On Friday, Omar Gonzalez, an Iraq war veteran apparently suffering from PTSD, hopped the north fence and sprinted just past the north portico White House doors when he was stopped, Secret Service spokesman Brian Leary said.
In the second security incident over the weekend, Kevin Carr is accused of driving up to a security barrier Saturday and trying to walk to and enter the White House.
Former Secret Service director Ralph Basham said the fence around the White House on Pennsylvania Avenue is particularly vulnerable.
"That is the problem," said Basham, founder of Command Consulting Group, a security firm. "It took this individual less than 30 seconds" to scale the fence.
Basham said he is not necessarily recommending a higher fence, suggesting instead an added tilt at the top, or non-lethal shock wire to increase security.
"I don't think anyone in this country wants to see a White House that's got concrete walls, and Concertina wire across the top, and guard towers on the corners. That is unacceptable. And that's the challenge that the Secret Service has," he said.
Any changes to the fence would require buy-in from several different groups, such as the White House Historical Association and the National Capital Planning Commission, said Basham.
"All of these entities have to be satisfied when you're dealing with this simple sort of question: Should we not enhance this type of fence and make it more secure?" he said.
President Obama and his family were not at the White House when Gonzalez jumped the fence, they had left about ten minutes earlier.
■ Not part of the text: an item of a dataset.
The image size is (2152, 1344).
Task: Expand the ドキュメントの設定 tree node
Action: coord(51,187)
Asked if the Secret Service were a little less vigilant because the Obamas were out, Basham said, "I don't believe that for a moment." The former Secret Service director noted the same team on the White House grounds on Friday was also on duty the week before when they apprehended another fence jumper.
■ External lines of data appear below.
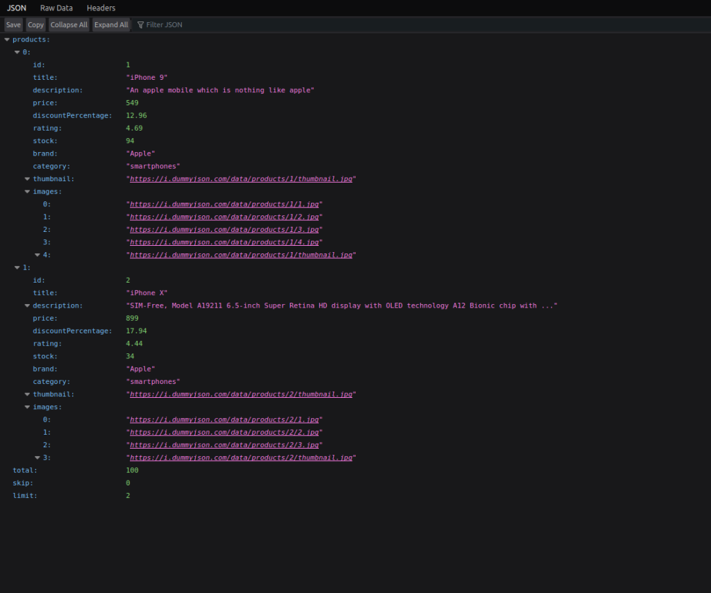Collapse the description field of product 1
Screen dimensions: 711x593
coord(26,305)
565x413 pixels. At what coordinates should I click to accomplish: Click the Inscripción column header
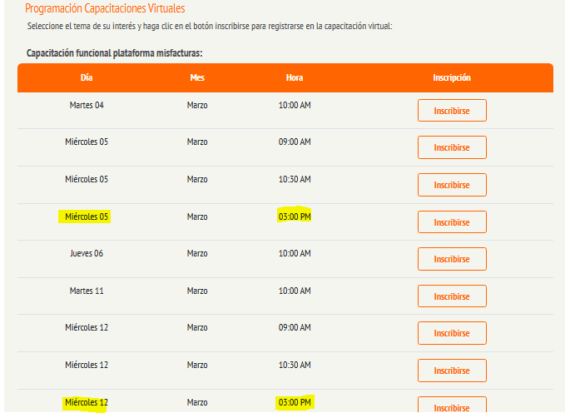click(452, 77)
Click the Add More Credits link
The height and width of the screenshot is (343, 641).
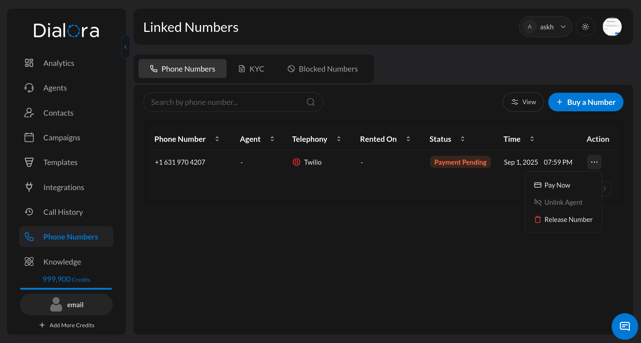point(67,325)
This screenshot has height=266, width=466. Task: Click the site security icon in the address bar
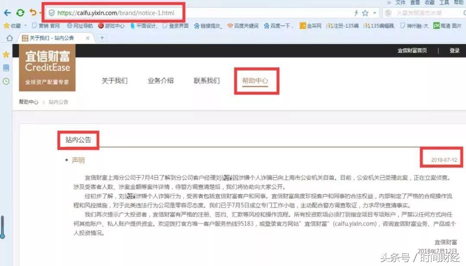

The team did not deploy attack dogs when Gonzalez sprinted across the lawn, a decision that Basham says current Secret Service director Julie Pearson - with whom Basham spoke yesterday - will investigate.
"They're going to want to know what was the decision, why was the decision made not to, and what was the circumstances that were in play at the time," he said.
The trained attack dogs "don't separate the good guys from the bad guys," said Basham. "I don't know what the clutter was there, I don't know how many people were there, but when the dog is released, the dog is going to go in the direction in which its handler is pointing it."
Whatever changes the Secret Service has the power to change "will happen very quickly," said Basham.